Learning Guide Template

template subject to change | current version: October 26, 2014


(a good title includes something about the activity and the goals)

Include photos here if you have them!

Summary (140 characters):

Goals and Values

What were your activity’s community goals? (could be as simple as getting participants to show up, or demonstrate the value of collective creativity, or a particular goal for impacting your community)

What do individual participants get out of the activity? (a. skills/knowledge gained, b. things created, c. friendships/community forged)

What parts of the process were led and designed by and with youth? (planning, outreach, leading/facilitating, implementing, sharing, etc.)

What You Need For This Activity

Who can participate?: (what ages) (individuals/families) (what skills)

What resources are necessary? (tech, space, a regular meeting time)

What kind of mentors/facilitators with what skills does it require?

How long does it take? (an afternoon, a week, a month, a year?)

Describe the places and social context that this project is amenable to:

How to Do This Activity

Tell a story about how to do this activity.

  • Break the activity down into steps, telling us about
    • preparation
    • recruitment
    • the process of the activity itself
    • how participants shared what they did
    • post-activity-follow-up
  • Finally, what would you do differently? Other notes and concerns?

Background and Context

Who are you, and what does your organization do? (feel free to use your stock org bio)

  • Are you willing to be contacted by Learning Guide users? + Contact Info.

Links to further resources:

  • Online resources: Handouts, code snippets, or other resources online somewhere? (links are fine)
  • Have there been other descriptions or documentation of this activity elsewhere?

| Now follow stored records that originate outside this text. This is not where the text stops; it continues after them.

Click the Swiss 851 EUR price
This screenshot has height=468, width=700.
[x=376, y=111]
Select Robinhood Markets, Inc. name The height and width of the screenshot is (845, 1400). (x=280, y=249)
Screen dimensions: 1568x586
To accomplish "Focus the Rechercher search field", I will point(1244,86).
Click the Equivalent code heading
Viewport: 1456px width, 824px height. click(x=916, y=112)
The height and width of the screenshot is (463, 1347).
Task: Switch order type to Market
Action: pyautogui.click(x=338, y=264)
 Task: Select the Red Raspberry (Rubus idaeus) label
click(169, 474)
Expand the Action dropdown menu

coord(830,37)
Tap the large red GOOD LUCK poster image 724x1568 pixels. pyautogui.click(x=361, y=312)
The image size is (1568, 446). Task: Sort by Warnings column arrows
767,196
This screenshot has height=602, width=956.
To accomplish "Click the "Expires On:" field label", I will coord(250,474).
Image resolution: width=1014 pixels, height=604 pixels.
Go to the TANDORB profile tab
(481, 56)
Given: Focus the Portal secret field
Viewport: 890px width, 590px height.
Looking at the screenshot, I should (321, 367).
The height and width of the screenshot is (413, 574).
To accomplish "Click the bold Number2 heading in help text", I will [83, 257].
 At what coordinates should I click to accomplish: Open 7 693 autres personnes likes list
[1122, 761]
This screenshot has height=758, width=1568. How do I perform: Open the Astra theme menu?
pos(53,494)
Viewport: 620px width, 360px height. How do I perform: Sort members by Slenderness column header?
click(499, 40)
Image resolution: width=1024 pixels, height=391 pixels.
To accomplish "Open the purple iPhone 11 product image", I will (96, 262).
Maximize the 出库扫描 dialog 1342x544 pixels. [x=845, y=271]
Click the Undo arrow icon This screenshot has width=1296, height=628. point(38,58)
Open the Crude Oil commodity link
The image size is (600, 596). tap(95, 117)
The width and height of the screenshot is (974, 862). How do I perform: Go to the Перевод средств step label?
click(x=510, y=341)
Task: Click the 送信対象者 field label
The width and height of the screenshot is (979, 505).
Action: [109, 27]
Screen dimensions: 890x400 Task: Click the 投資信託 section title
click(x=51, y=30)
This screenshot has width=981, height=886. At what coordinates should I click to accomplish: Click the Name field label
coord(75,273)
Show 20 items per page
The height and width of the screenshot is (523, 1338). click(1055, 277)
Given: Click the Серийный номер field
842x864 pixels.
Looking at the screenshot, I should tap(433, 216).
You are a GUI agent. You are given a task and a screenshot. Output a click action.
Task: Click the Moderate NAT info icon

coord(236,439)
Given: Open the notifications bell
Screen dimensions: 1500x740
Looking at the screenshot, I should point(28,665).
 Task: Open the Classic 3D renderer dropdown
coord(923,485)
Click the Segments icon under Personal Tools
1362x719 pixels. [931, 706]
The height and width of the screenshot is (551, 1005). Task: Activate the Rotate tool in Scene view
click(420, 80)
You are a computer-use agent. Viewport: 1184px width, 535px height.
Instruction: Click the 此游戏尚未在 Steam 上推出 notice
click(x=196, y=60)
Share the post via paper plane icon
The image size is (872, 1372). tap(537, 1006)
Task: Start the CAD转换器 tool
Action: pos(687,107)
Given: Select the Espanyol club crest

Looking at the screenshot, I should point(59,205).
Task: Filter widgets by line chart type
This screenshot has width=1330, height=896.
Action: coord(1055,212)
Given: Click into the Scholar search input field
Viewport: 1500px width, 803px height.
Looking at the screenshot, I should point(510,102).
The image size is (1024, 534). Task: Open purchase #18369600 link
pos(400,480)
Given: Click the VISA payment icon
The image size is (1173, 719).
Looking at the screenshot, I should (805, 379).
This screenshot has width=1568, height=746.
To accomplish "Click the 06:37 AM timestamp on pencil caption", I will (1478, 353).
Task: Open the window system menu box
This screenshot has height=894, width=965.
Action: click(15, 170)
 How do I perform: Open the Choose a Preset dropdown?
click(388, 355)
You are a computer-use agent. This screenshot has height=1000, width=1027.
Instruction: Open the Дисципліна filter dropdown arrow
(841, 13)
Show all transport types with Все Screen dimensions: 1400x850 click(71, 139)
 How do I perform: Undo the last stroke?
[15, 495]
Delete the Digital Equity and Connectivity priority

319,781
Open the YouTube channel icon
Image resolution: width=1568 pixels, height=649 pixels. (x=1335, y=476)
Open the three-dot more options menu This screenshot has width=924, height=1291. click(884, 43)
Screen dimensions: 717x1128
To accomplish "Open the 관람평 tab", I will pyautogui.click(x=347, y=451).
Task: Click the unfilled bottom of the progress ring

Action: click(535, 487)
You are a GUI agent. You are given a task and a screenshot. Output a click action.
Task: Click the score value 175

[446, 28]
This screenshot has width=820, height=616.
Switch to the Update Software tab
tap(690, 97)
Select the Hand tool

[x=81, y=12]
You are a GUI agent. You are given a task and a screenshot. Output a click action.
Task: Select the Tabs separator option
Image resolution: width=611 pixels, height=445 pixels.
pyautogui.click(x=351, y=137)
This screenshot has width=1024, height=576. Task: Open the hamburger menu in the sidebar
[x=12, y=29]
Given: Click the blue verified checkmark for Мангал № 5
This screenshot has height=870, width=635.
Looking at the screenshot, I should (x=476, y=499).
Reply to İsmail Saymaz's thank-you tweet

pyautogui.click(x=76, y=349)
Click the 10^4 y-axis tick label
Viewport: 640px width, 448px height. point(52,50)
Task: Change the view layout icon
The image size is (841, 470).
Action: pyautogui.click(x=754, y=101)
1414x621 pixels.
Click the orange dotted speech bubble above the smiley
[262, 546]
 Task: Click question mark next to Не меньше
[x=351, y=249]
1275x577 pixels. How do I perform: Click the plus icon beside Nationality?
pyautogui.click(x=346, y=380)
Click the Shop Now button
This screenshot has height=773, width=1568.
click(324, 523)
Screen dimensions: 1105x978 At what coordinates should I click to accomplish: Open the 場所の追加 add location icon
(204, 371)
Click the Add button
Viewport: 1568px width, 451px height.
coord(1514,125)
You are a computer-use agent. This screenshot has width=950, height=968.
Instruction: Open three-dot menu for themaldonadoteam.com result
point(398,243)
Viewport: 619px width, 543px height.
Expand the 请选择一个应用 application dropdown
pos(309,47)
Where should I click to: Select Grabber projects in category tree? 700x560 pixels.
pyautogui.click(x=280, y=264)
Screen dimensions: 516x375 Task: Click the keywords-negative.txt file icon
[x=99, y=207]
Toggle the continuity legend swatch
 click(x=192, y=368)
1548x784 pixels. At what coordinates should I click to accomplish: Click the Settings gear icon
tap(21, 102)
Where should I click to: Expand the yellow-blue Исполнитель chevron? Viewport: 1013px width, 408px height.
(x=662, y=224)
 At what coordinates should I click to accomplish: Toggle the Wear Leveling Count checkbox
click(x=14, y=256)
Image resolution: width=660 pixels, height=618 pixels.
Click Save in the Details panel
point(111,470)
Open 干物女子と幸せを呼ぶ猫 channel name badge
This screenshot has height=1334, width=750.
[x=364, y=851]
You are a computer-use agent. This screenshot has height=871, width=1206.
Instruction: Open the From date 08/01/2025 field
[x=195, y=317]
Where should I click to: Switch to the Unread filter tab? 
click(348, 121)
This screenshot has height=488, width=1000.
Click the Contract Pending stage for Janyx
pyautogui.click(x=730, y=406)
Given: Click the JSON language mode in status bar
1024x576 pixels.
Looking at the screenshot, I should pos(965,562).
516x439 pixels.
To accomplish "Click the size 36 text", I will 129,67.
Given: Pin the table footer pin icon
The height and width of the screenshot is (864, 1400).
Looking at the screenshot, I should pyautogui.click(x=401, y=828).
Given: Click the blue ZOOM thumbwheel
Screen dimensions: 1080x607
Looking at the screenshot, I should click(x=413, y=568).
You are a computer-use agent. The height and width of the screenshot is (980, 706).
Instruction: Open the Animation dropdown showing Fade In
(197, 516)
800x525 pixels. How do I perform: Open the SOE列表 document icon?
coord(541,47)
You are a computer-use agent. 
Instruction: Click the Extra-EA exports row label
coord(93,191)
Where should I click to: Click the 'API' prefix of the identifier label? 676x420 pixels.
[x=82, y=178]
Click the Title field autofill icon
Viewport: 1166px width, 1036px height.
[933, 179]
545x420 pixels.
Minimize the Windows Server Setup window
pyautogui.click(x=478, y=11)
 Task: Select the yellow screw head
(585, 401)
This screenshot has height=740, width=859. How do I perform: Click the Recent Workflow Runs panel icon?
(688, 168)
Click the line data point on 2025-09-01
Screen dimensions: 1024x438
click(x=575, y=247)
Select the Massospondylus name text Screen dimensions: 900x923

Postscript: Qualities of a Good Story

After your write the how-to, reread your activity story with these points in mind

  • Specific details from events where this occurred (don’t over-generalize, readers can adapt to their own context)
  • The role that youth play and the process by which they are included, rather than solely focusing on the output.
  • What questions should organizers be asking themselves and youth as they plan their session?
  • How can the results of this activity be shared with families and communities?
  • Reflect on the core, non-negotiable guiding principles of your session, and make sure they’re included in the story (what is a narrative version of your broader goals?)